Plan of Care Collaboration Can Reduce Readmissions
Focus on care team approach
Hospital case managers are part of a care team collaboration that spans healthcare settings and disciplines, focusing on improving patient care and preventing high-risk patients from being readmitted to the hospital.
“Some of the collaboration’s achievements have been related to reducing the frequency of these individual patient readmissions to the hospital over time,” says Colleen Royer, RN, MSN, CCM, senior director for care management at Cleveland Clinic Health Systems Eastern Region Hospitals.
“A few years ago, we noticed more and more similar patients returning to our hospital,” Royer says. “We didn’t have the ability to know if someone was at one hospital versus another hospital, and we were not sharing individual care plans.”
The hospital’s ED team and additional healthcare professionals began meeting to talk about individual cases and discover the root cause of why these patients returned repeatedly, she adds.
“The team developed comprehensive plans, individualized to the patients,” Royer says.
The next step was to identify the patients who most needed this targeted intervention. The solution involved metrics collected electronically. Data included claims data, lab values, multiple readmissions, frequent ED use, and two or more chronic diseases, she says.
The technological tool assigned each patient a score. A high score was considered high risk, and this patient could be included in the intervention, she adds.
The individual plan of care team consisted of ED physicians, case managers, a case management manager, social workers, ED nursing teams, and specialists including psychiatrists. Community providers, including primary care physicians, community case managers, and community mental health workers, also were included as team members.
“There is even pastoral care,” Royer says.
The plan of care is written from an electronic template that one team member documents. The whole team contributes to the plan, addressing the primary reasons why the patient keeps returning to the hospital. The plans address the patient’s chief issues, goals, and interventions, she adds.

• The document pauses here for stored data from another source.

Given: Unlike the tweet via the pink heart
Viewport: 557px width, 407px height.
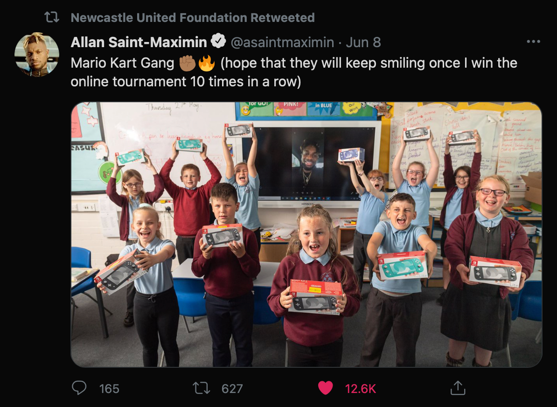Looking at the screenshot, I should [325, 388].
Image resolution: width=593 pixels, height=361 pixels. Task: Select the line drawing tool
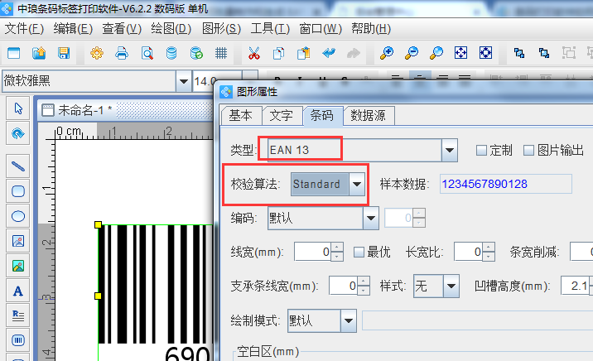pos(18,166)
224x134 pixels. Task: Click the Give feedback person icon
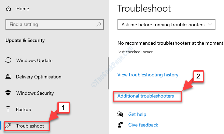(120, 125)
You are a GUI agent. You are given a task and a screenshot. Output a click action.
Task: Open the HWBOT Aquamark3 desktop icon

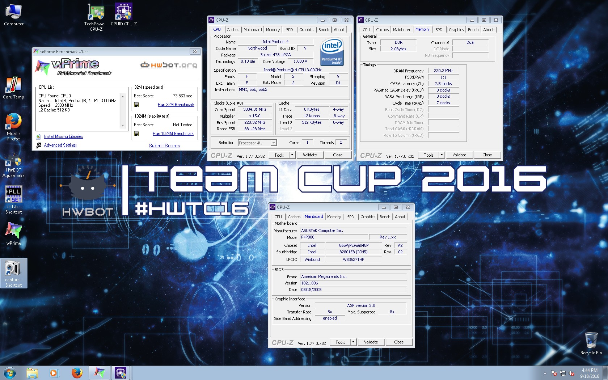click(x=13, y=161)
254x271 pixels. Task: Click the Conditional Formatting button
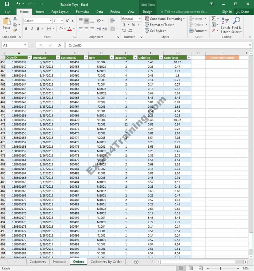(x=165, y=19)
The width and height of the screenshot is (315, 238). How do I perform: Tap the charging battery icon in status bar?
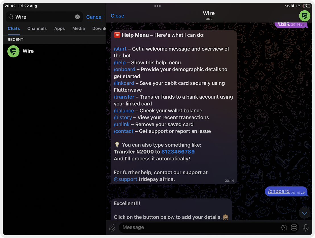pyautogui.click(x=306, y=6)
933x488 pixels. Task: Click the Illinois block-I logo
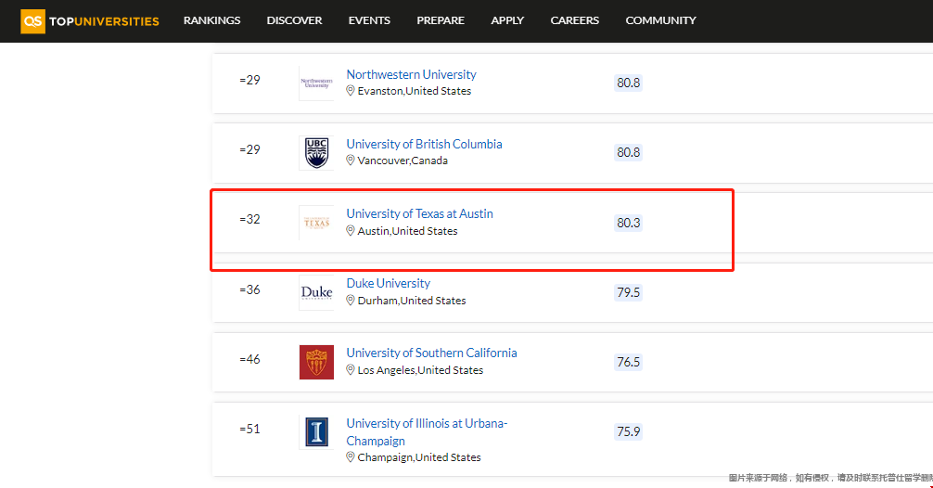click(316, 432)
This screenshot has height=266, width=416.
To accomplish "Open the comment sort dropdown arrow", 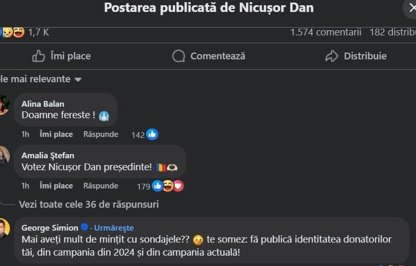I will coord(77,79).
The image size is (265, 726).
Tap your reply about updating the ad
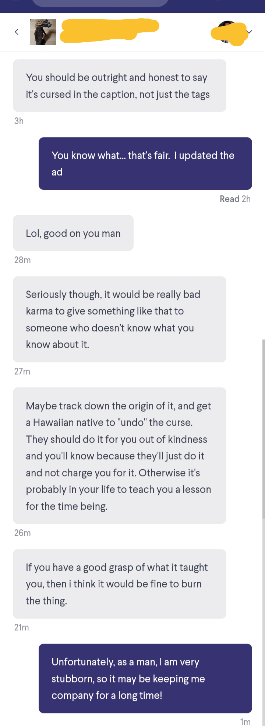tap(145, 163)
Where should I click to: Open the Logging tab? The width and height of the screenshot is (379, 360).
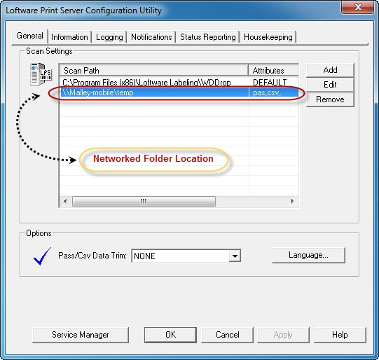click(109, 37)
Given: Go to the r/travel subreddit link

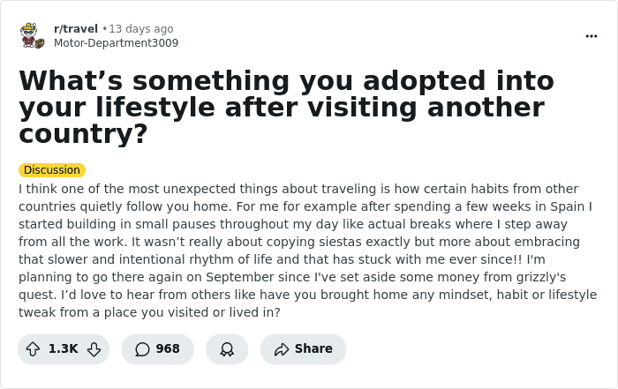Looking at the screenshot, I should pos(76,29).
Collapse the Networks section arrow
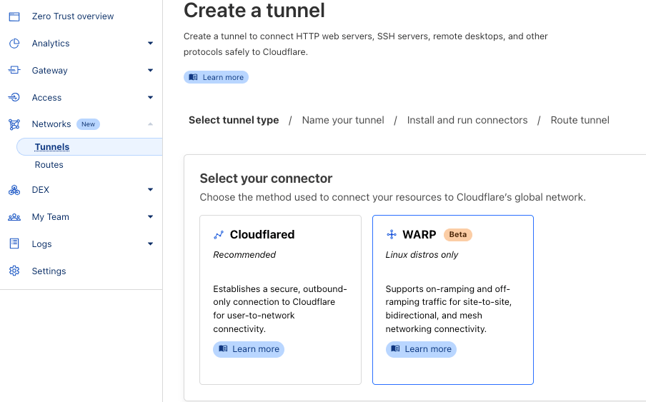 (150, 124)
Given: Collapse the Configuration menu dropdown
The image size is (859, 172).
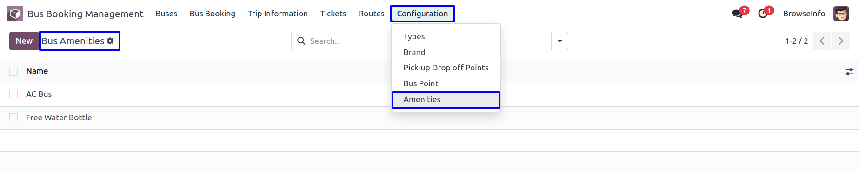Looking at the screenshot, I should 422,14.
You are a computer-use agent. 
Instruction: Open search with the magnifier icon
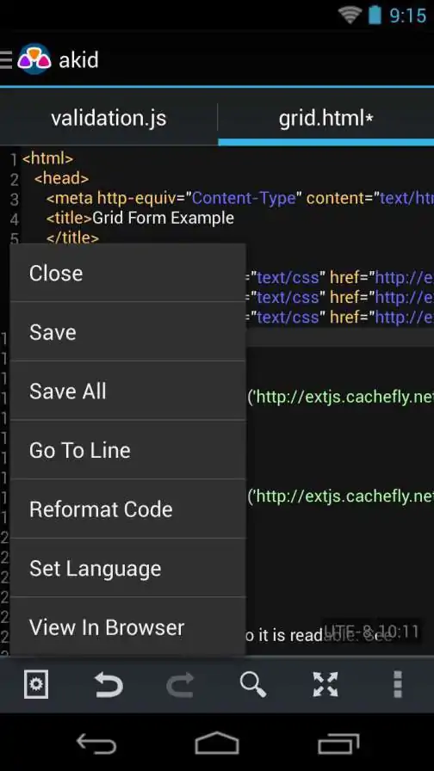point(253,684)
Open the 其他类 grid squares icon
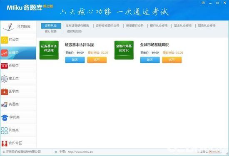Image resolution: width=229 pixels, height=156 pixels. point(5,131)
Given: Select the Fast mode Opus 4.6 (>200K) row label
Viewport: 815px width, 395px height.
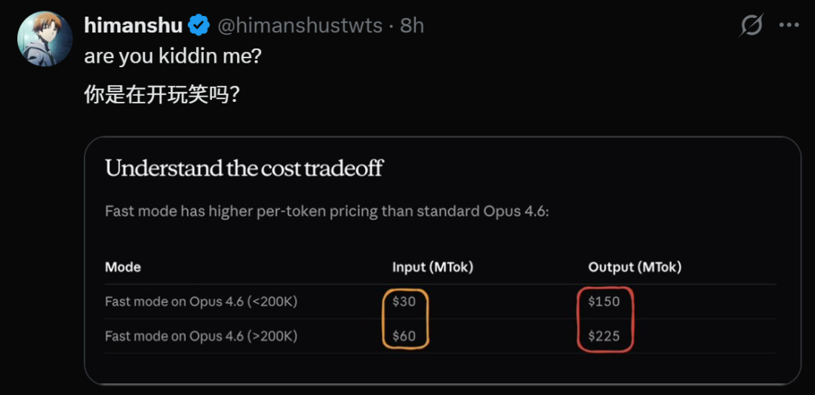Looking at the screenshot, I should [x=201, y=336].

The team follows patients over time and reassesses plans, as needed.
In one case, a patient had 37 hospital encounters over a one-year period — including eight encounters in the month before the plan was created. After the team implemented the plan of care, the woman’s readmissions dropped to four for the remaining four months of the year, with no readmissions in 2019.
Success follows when the team coordinates its efforts. The team discovers and assesses patient barriers to better health, including transportation issues. If the patient is experiencing food insecurity, the team might connect the patient to food pantries. If the patient needs a wheelchair and insurance will not cover the expense, the team finds a funding solution, Royer says.
“We become creative when seeing what’s available for patients in the community,” she adds. “Maybe a church has a resource that we’re not aware of, so we put all of our heads together to see what is available.”
Hospital case managers are part of a care team collaboration that spans healthcare settings and disciplines, focusing on improving patient care and preventing high-risk patients from being readmitted to the hospital.